Dialogue of religious experience, where, persons rooted in their own religious traditions, share their spiritual riches, for instance, with regard to prayer and contemplation, faith and searching for God, the Absolute.
Dialogue of theological exchange, where specialists seek to share their understanding of their respective religious heritages and to appreciate each other’s spiritual values.
Can interreligious dialogue, under the above four, and in particular under the first three, become an effective instrument for personal change and for  enhancing our wellness of life and witness?

Read the vivid narratives of dialogue in action in this issue
Let us admit it.     We have not been very enthusiastic about engaging in dialogue for personal or societal change. What hinders us from pursuing this path? It is our decision to remain within the small personal comfort zones, within our small personal circle of life and within borders that are defined by our own country, by our own ethnic group, by our own religion, by our own  culture and by the social conditioning we have received. These, like strong RC walls,  have imprisoned us from early childhood.
Can we break free? Yes, when we dare to open a window to a new world, as Sophie Ryan did when she, an Australian, visited India and later Thailand and asked and found new answers for life and living. Or take the case of Franz Magnis-Suseno. His narrative of his readiness to go beyond borders and establish contact with the Muslims in Indonesia, which has 98 Muslim population, provides a good illustration of what ‘dialogue of life and action’ can achieve.

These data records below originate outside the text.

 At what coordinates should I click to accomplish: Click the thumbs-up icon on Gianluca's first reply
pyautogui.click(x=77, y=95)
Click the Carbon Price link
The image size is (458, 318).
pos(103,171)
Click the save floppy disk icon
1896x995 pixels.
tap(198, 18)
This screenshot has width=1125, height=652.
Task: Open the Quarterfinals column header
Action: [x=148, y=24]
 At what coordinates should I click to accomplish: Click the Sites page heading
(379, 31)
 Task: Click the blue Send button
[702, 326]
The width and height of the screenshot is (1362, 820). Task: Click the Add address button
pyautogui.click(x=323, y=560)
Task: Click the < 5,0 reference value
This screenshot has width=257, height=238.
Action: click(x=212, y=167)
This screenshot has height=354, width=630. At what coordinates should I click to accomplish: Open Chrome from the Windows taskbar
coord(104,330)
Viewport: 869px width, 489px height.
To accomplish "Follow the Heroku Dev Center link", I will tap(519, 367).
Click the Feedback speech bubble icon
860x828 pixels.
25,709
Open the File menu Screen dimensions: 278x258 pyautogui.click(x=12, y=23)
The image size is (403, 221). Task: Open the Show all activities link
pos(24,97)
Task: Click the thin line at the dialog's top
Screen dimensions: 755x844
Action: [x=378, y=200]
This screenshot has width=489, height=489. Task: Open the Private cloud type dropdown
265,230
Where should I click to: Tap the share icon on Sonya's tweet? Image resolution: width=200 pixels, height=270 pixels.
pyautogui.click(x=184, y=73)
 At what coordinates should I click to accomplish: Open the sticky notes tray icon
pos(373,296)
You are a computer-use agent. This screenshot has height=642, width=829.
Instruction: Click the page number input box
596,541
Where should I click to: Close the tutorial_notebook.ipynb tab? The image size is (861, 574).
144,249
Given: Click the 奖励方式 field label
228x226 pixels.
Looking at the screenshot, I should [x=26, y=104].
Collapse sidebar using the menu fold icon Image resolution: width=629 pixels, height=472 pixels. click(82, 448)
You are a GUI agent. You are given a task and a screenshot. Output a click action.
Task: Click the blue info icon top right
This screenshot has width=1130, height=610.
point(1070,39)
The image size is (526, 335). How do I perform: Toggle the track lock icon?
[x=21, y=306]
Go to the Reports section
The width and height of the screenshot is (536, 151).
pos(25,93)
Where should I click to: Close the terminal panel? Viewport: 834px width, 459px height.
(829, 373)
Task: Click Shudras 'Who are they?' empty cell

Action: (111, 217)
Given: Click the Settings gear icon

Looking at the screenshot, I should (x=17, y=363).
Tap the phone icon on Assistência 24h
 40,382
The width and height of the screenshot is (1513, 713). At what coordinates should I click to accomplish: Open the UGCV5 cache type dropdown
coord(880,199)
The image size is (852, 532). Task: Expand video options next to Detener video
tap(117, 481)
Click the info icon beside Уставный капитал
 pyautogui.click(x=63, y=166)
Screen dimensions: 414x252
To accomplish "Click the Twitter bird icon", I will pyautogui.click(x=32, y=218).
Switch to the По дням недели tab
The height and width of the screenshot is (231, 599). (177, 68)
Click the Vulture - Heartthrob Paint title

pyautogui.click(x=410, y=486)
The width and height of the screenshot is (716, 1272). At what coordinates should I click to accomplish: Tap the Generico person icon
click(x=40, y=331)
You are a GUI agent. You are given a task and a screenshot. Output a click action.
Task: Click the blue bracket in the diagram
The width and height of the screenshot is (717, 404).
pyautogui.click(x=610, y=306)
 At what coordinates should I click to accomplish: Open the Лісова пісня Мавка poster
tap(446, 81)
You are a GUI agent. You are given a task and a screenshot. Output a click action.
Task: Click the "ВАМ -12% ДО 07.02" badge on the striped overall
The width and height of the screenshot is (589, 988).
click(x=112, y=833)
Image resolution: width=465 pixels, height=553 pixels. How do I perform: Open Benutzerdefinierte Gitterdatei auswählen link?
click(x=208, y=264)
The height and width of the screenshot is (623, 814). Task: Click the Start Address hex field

Possessing the right kind of knowledge, mindset and attitudes enabled him to find pathways of appreciation and acceptability by his numerous Muslim friends, including those in the political establishment. Paul Jackson writing on ‘Women in Islam’, makes a telling comment: “Muslims are no longer living in a world of their own today” The sooner they realize this, the better for them. Reference to living within a cocoon is obviously applicable to others as well. Next, we meet and appreciate the efforts of a Jesuit community in Ankara, Turkey, with 99% Muslim population but where the Government has adopted a strong secular ethos, described by Jean-Marc Malhan. Though the idea was to find ways of promoting inter-faith dialogue they are now mostly engaged in social and pastoral work. Lucinda Mosher narrates the details of the project of Rowan Williams, Archbishop of Canterbury  of “Building Bridges” in order to learn from the over 1000 years of Christian-Muslim interaction and the problems and opportunities that each community faces in a pluralistic world. Emmanuel Crowther, a Sri Lankan Jesuit’s entry into dialogue with Muslims provides insights into this relatively new initiative, where later Victor Courtois and others would follow. It heralds a new spring in Christian-Muslim relations in India, says Edwin Victor. Tom Kunnunkal commenting on an inter-faith meeting, titled “Streams of Spirituality” with scholarly inputs from the perspectives of different religions, says that dialogue must be founded on spirituality and hence the focus must shift from religion to spirituality, where we will find much that is common ground. Leo Anand sees Christian-Muslim dialogue as a call to greater solidarity.